Ben Crystal (“Shakespeare on Toast,” author) on the essential ingredient to Elizabethan performance. “Most of Shakespeare’s plays are written in that particular rhythmical style, so to ignore it would be foolish. Iambic pentameter is the rhythm of our English language and of our bodies—a line of that poetry has the same rhythm as our heartbeat. A line of iambic pentameter fills the human lung perfectly, so it’s the rhythm of speech. [It’s] a direction by itself—the stronger stresses usually fall on the important words.... [E]ither Shakespeare couldn’t count and was an idiot, or he was a genius and knew what he was doing. When there are less than 10 syllables in a line, he’s giving the actor room to think. If the meter changes at any point, it’s a direction from Shakespeare to his actors about the character they’re playing. It sounds quite complicated, but actually, once you know what you’re looking for, it’s incredibly straightforward. Shakespeare knew that his actors would have had this rhythm flowing through their veins, and so would his audience. If he broke the rhythm, they’d feel it.”
Ross Lynch (“My Friend Dahmer”) on finding chemistry with a self-tape reader. “It’s hard because especially with self-tapes, sometimes you just can’t really find a good actor to work with. [I]t’s really hard to find someone who can give you a good rhythm and good push and pull because a lot of acting is really musical, it’s let’s play off of each other and let’s get something going because a lot of times with self-[tapes], you find yourself not necessarily connecting with the other actor, and that makes you look worse because you’re not having that chemistry.”

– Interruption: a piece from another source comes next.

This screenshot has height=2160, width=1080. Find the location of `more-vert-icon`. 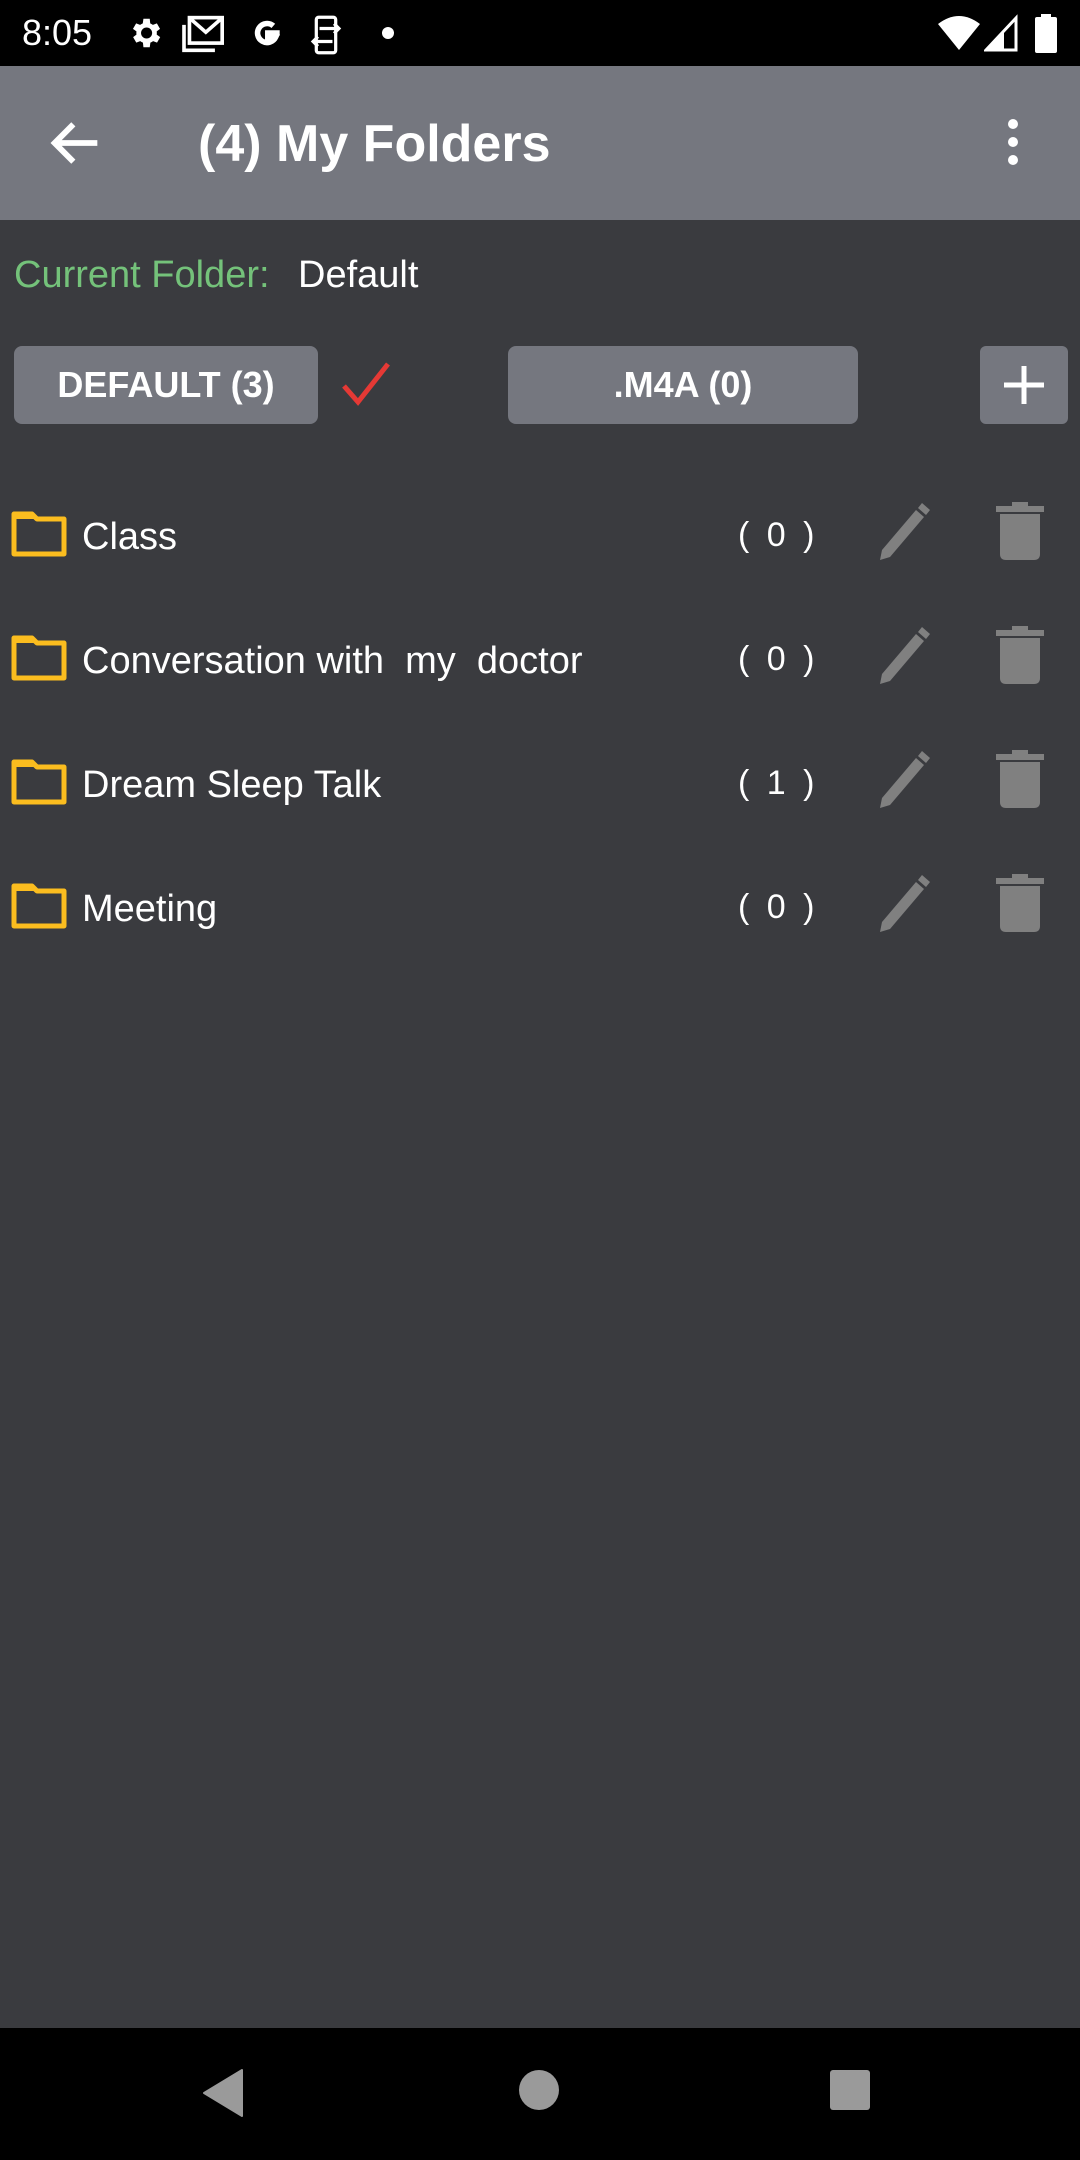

Sarah Ruhl (“For Peter Pan on her 70th Birthday”) on the use of line breaks and other rhythmic signals in her writing to convey character. “For me, it’s really about finding a character’s voice and listening to a character’s voice. I think rhythm is part of that. I don’t think rhythm is completely deterministic; I don’t think rhythm will give you everything you need to know about a character. But I certainly believe that once you can hear the way a character talks, you can sort of follow the character, and the character gets born, and the character has, hopefully, desires, and intentions.... For me, it’s about the rhythm of thought. A lot of actors ask me, ‘Oh, do I need to take a big pause there?’ No, I don’t think you need to take a breath there; it’s more about how a thought follows a thought. It’s more like poetry—when you’re reading a poem out loud, you respect the line breaks to some extent, but you don’t necessarily take a big pause between the lines. It’s more a way of articulating imagery for me.”